The woman is almost right in front of us now.

She sees our headlights, shields her eyes, but doesn’t move out of the way.

I scream as she hits the bonnet. Then watch in horror as her body bounces off the cracked windscreen and soars into the air. Her red silk kimono billows out behind her like a broken cape.

Amelia

‘Wake up!’

I say it three times, gently shaking him, before Adam opens his eyes.

He stares at me. ‘The woman, she—’

‘What woman?’

‘The woman in the red—’

This again. I should have known.

‘The woman in the red kimono? She isn’t real, Adam. Remember? It was just a dream.’

He looks at me the way a young child looks at a parent when they are scared. All the colour has drained from his face and it’s covered in sweat.

‘You’re OK,’ I say, taking his clammy hand in mine. ‘There is no woman in a red kimono. You’re here with me. You’re safe.’

Lies can heal as well as hurt.

He barely spoke to me when we came down from the bell tower earlier. I don’t know whether it was the shock of almost falling with the crumbling wall, or the bats, or too much red wine, but he got undressed, climbed into the unfamiliar bed – that looks just like our own at home – and went straight to sleep without a word.

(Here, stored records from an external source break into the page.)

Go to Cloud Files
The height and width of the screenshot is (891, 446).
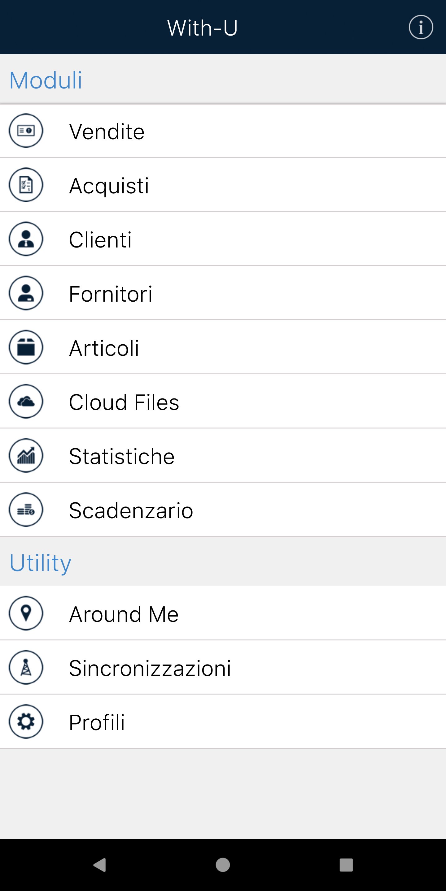click(124, 402)
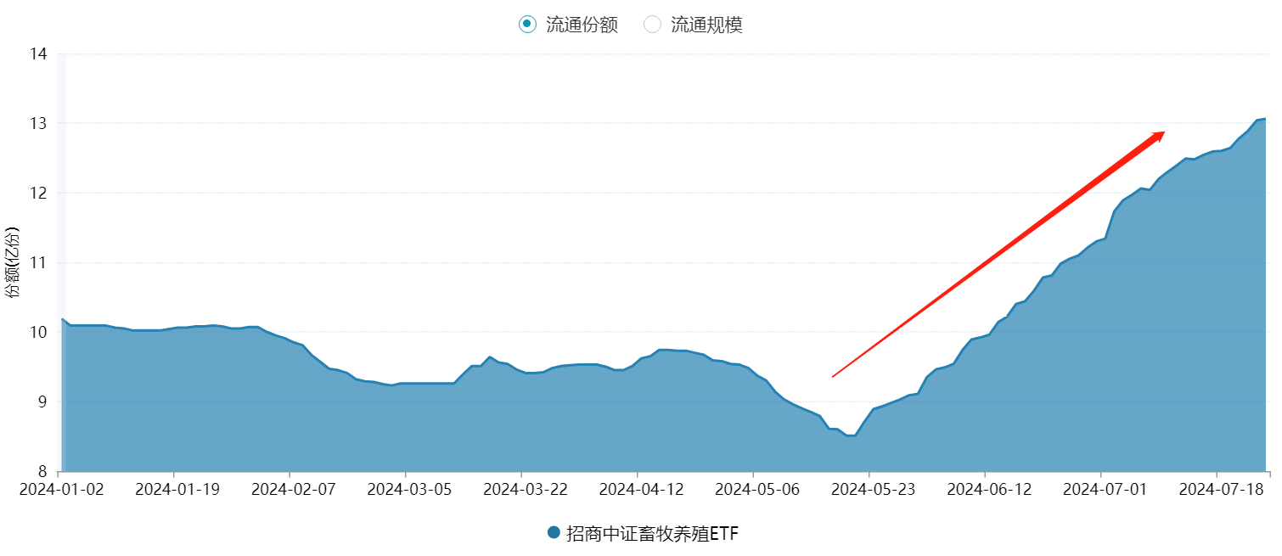The width and height of the screenshot is (1282, 556).
Task: Click the 8 value on the y-axis
Action: click(x=42, y=471)
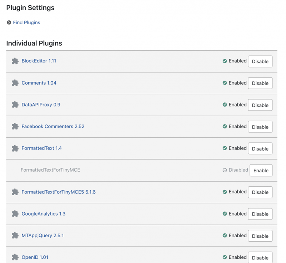286x263 pixels.
Task: Click the puzzle icon for Facebook Commenters
Action: pos(15,126)
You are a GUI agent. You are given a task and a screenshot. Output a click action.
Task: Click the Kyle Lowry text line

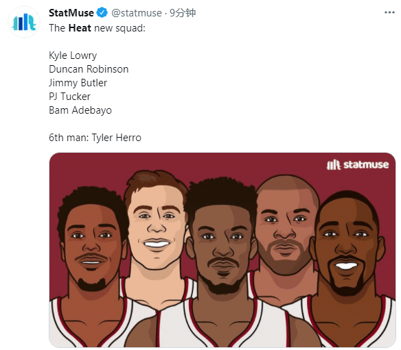[73, 55]
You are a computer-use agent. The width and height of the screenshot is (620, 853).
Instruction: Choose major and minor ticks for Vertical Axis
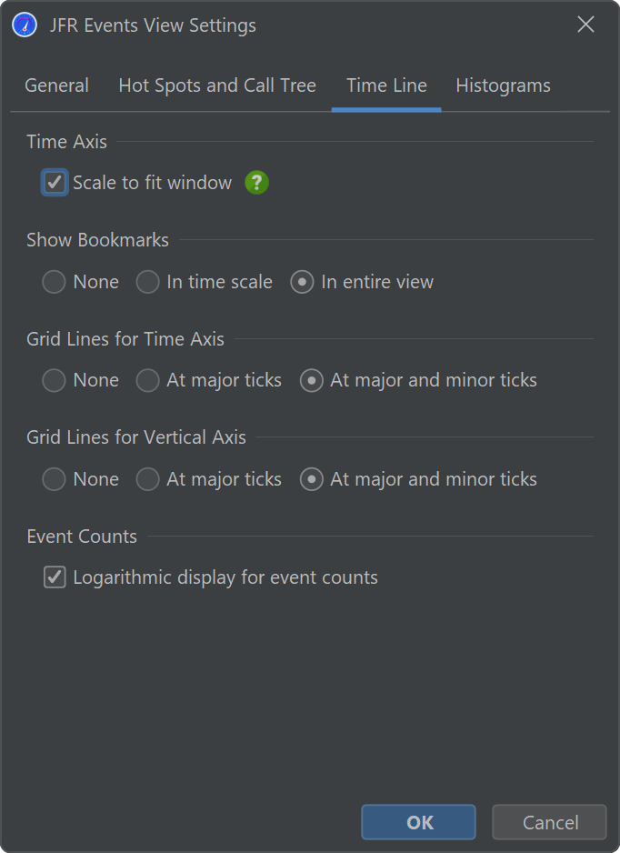pyautogui.click(x=312, y=479)
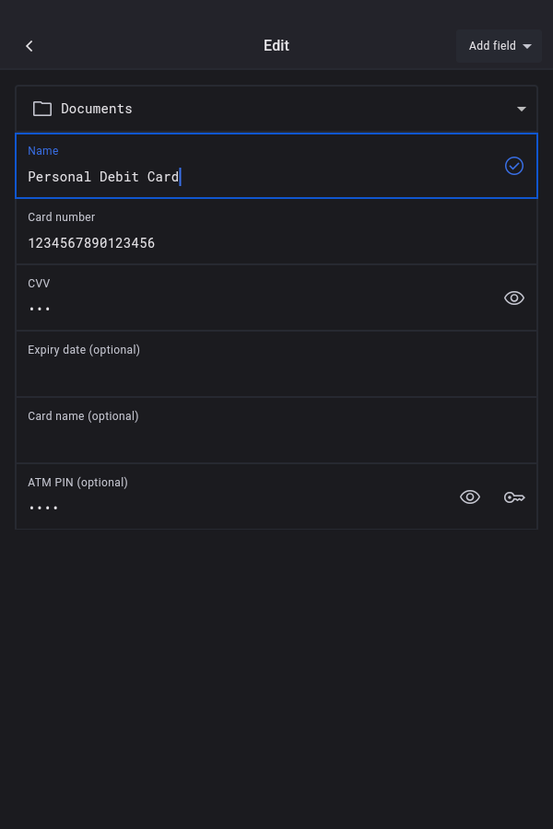Image resolution: width=553 pixels, height=829 pixels.
Task: Expand the Documents folder dropdown arrow
Action: (522, 109)
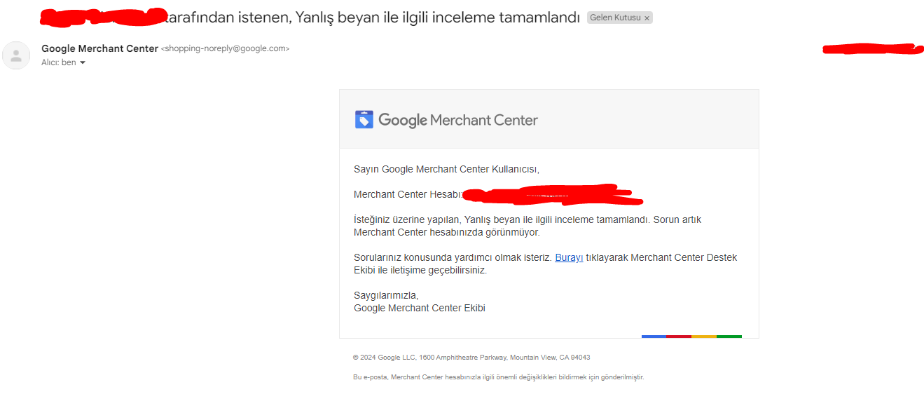Click the email subject about Yanlış beyan
924x420 pixels.
click(310, 17)
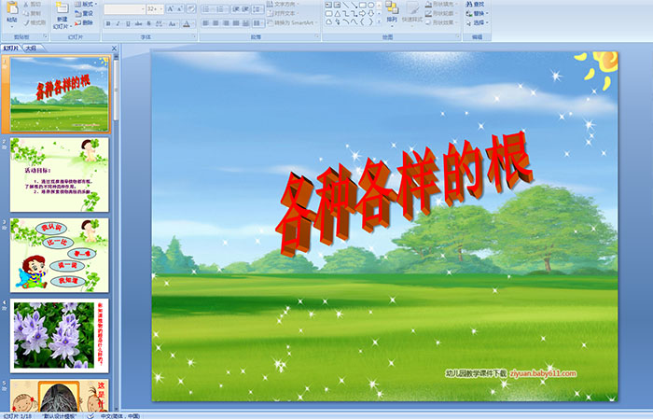Toggle Italic formatting

[117, 23]
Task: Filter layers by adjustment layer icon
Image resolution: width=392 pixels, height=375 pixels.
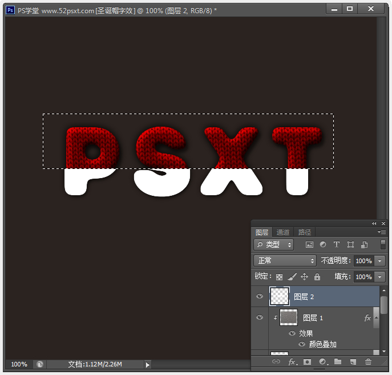Action: 323,244
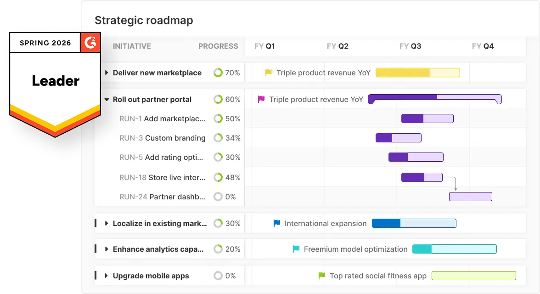Click the green Upgrade mobile apps timeline bar
The height and width of the screenshot is (294, 540).
[x=473, y=276]
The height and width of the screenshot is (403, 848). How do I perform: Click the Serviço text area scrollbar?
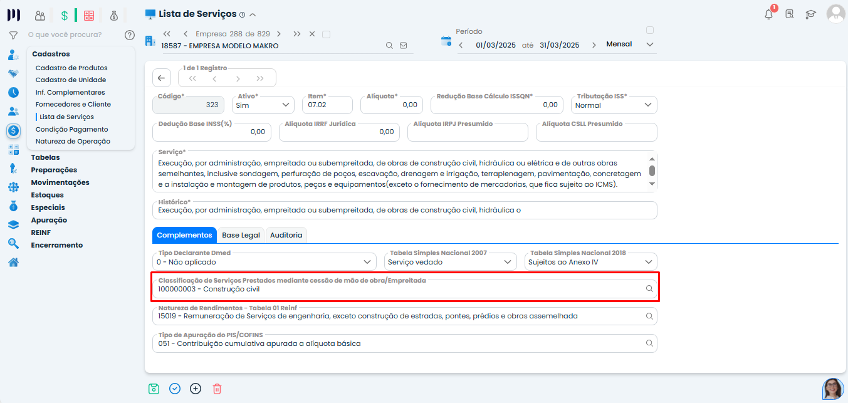[652, 171]
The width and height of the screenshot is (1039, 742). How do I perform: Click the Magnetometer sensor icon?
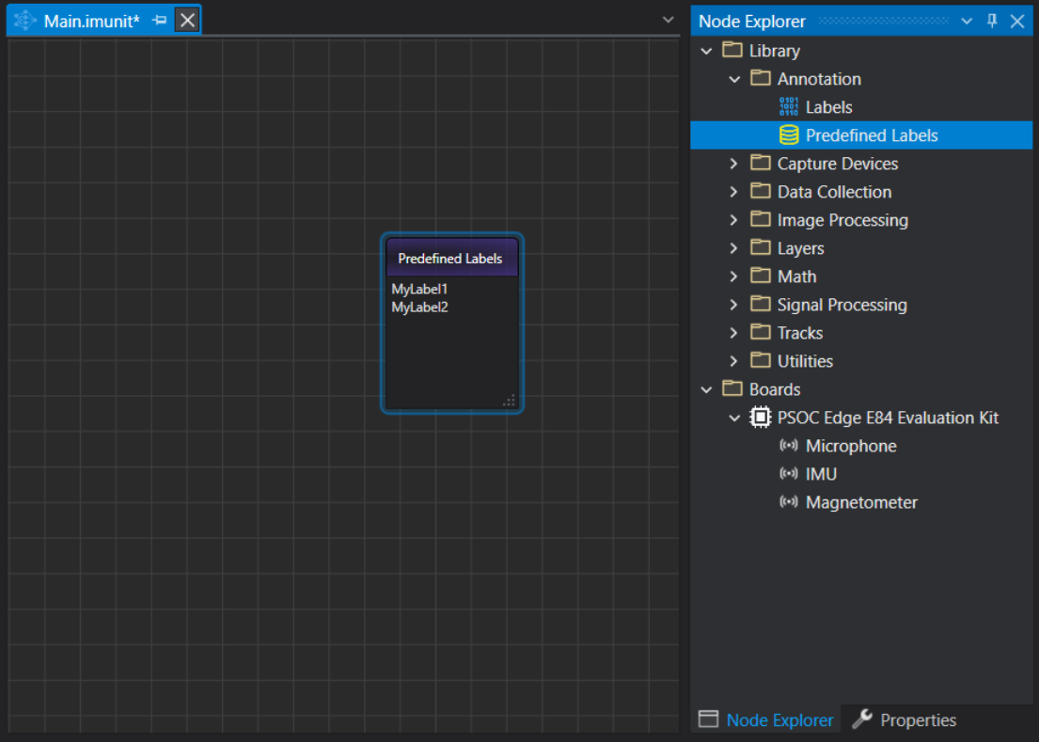(789, 502)
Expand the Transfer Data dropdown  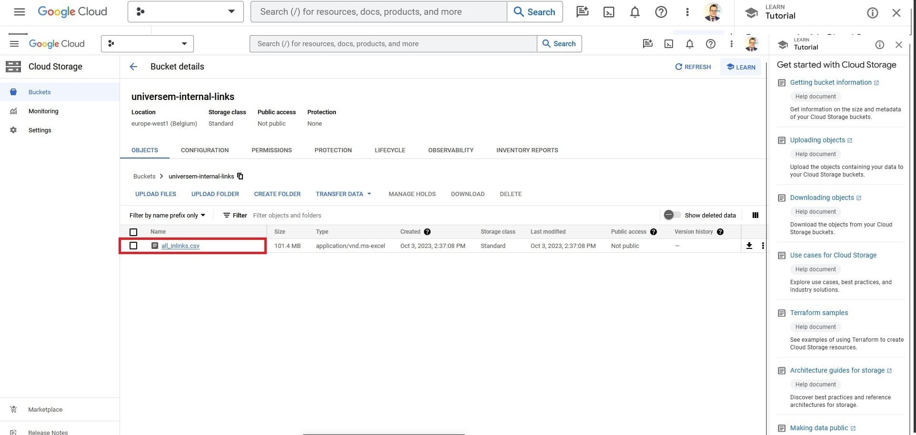tap(343, 194)
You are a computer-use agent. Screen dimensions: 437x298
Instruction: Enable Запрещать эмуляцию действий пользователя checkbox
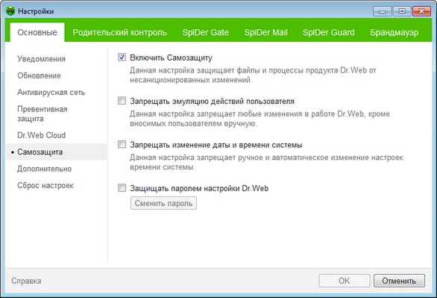122,100
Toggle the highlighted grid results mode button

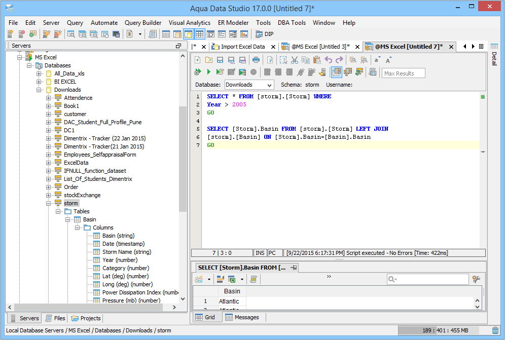[337, 72]
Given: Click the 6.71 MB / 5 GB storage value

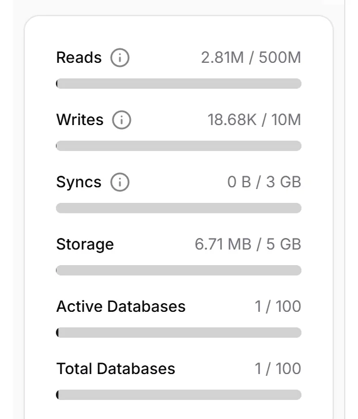Looking at the screenshot, I should 248,244.
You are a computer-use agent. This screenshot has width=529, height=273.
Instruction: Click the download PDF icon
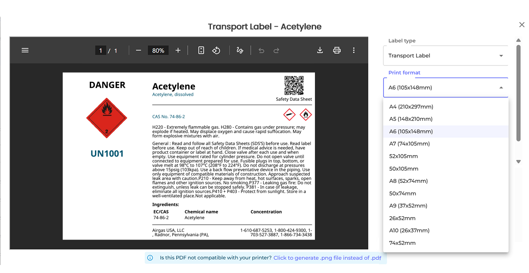pos(320,50)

It’s been a while since Adam had one of his nightmares, but they happen often enough and are always the same, except that he sees the accident from a different point of view. Sometimes in the dreams he is in the car, others he is walking along the street, or dreams that he is watching the scene from the window of a council flat on the thirteenth floor of a tower block, banging his fists on the glass. He never recognises me straight away afterwards – which is normal for us given his face blindness – but sometimes he thinks I am someone else. It always takes several minutes to calm him down and convince him that I’m not. His dreams have a habit of haunting him, regardless of whether he is asleep or awake. His mind isn’t panning for gold, it’s searching for something much darker. Tiny nuggets of buried regrets sometimes slip through the gaps, but the heaviest of memories tend to sink rather than rise to the surface.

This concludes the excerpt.